Des plantes compagnes limitant les pucerons
20 essais portent sur l’utilisation de plantes compagnes pour limiter les pertes dues à la jaunisse (Projet SerVir). Cristal Union, Tereos, Saint Louis y participent au côté de l’ITB. « Il faut des plantes poussant en même temps que la betterave et pouvant être détruites tardivement, sans occasionner de concurrence », explique Paul Tauvel, responsable agronomique de l’ITB. Comme l’avoine, l’orge, la vesce, la fétuque et le pois. L’avoine a significativement limité le nombre de pucerons verts aptères et la jaunisse dans un essai. En revanche, les réponses avec les plantes compagnes sont parfois divergentes. Un essai avec la féverole n’a pas donné d’effet significatif sur la jaunisse, mais bien une chute de rendement de 15 t/ha à cause d’une destruction trop tardive.
L’Inrae complète ces tests de plein champ par d’autres, en conditions contrôlées. Elle évalue la dispersion de foyers de jaunisse virale avec ces plantes compagnes. Le temps de latence est très court. Trois jours après avoir été touchée, la betterave infectée sert à son tour de nouveau réservoir viral !
Inoculer des virus variants peu virulents
« Nous cherchons à évaluer la protection croisée (avec plusieurs familles de virus) sur la betterave pour limiter les effets de l’infection vraie », dévoile Véronique Brault, directrice de recherche à l’Inrae de Colmar. Le projet ProViBe vise aussi à une meilleure connaissance des virus responsables de la jaunisse. Le séquençage à haut débit en a identifié quatre, en 2021 : le BYV (virus de la jaunisse grave), le BtLV et deux polérovirus.
Premier constat : la diversité virale à l’échelle d’une parcelle ou d’un territoire reste très faible. Ce qui suggère une très forte capacité de dispersion du virus.

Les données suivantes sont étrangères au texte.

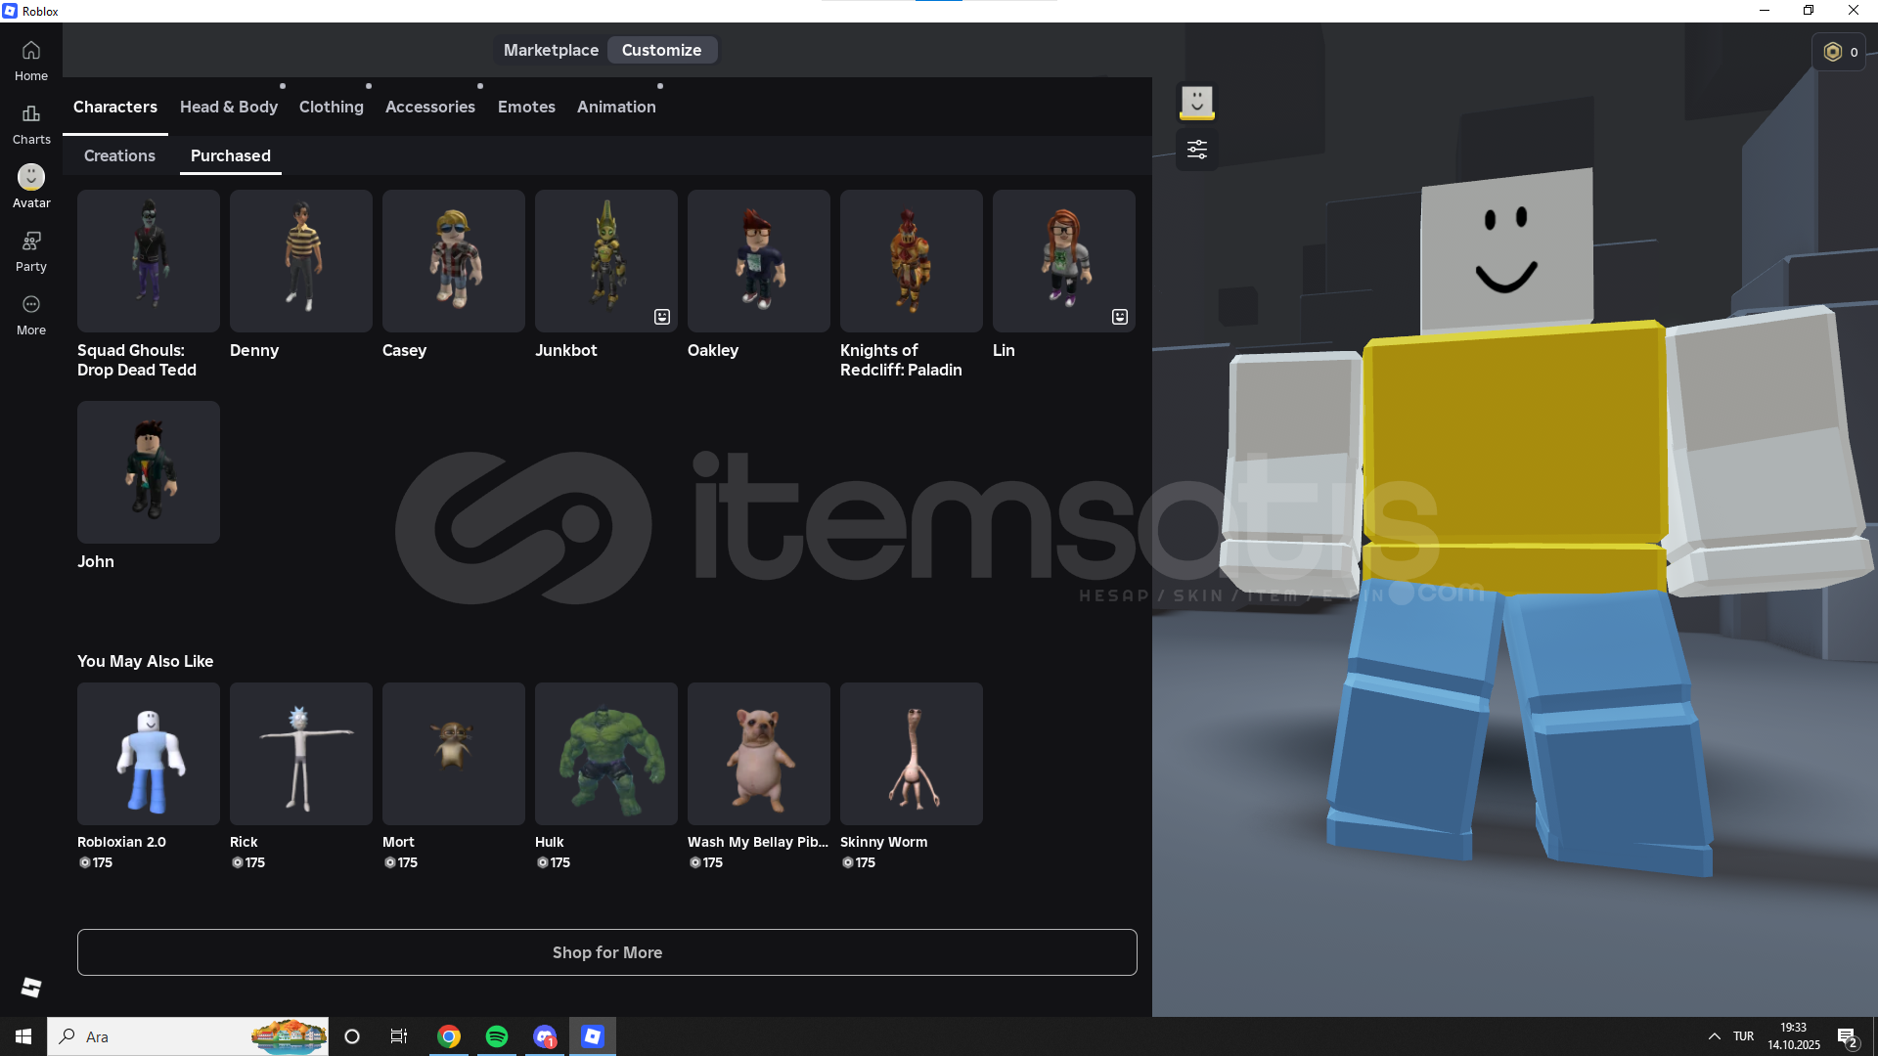
Task: Open the Emotes tab
Action: click(526, 107)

Deuxième constat : le BYV joue un rôle majeur dans l’apparition de la maladie. Son accumulation corrèle avec l’apparition des symptômes de la jaunisse. Il a réduit dans l’essai le poids du pivot de betteraves de 52 %, contre 27 % pour les polérovirus et 14 % pour le BtMV. Une multi-infection par le BYV et des virus d’autres familles n’accroît pas les pertes de poids de pivot (perte de 46 à 49 %). Il n’y a pas d’effet aggravant de la multi-infection. Mais la multi-infection pourrait aggraver la dispersion du virus grave de la jaunisse.
« Nous souhaitons tester l’inoculation par un virus variant peu virulent, à l’image d’un vaccin. Il protégerait la plante d’une infection ultérieure par un virus plus agressif. Mais la recherche d’isolats peu virulents dans les betteraves sans jaunisse n’a pas abouti à ce jour », regrette la chercheuse de l’Inrae. En revanche, des outils de détection des virus (tests sérologiques et techniques avec détection visuelle ou sous UV) dans les plantes et dans les pucerons donnent des résultats prometteurs.
Croiser les données pour évaluer le risque
« Analyser des données hétérogènes pour surveiller, anticiper et évaluer le risque de jaunisse est au cœur du projet Sepim », explique Samuel Soubeyrand, biostatisticien à l’Inrae. En modélisant les données, les équipes visent une prédiction de l’arrivée des pucerons et de l’intensité des vols. « Nous cherchons aussi à caractériser les facteurs d’efficacité des produits de lutte contre les bioagresseurs », ajoute le chercheur. Les données météorologiques sont croisées avec celles du terrain (comptage sur pièges à succion, pratiques agricoles, paysage…) et les images satellitaires. « Les travaux de 2021 confirment la pertinence du modèle à base des images satellitaires pour discriminer les parcelles indemnes de symptômes et les parcelles affectées par la jaunisse ». Ces mesures pourraient, à terme, être utiles dans le cadre de démarches assurantielles.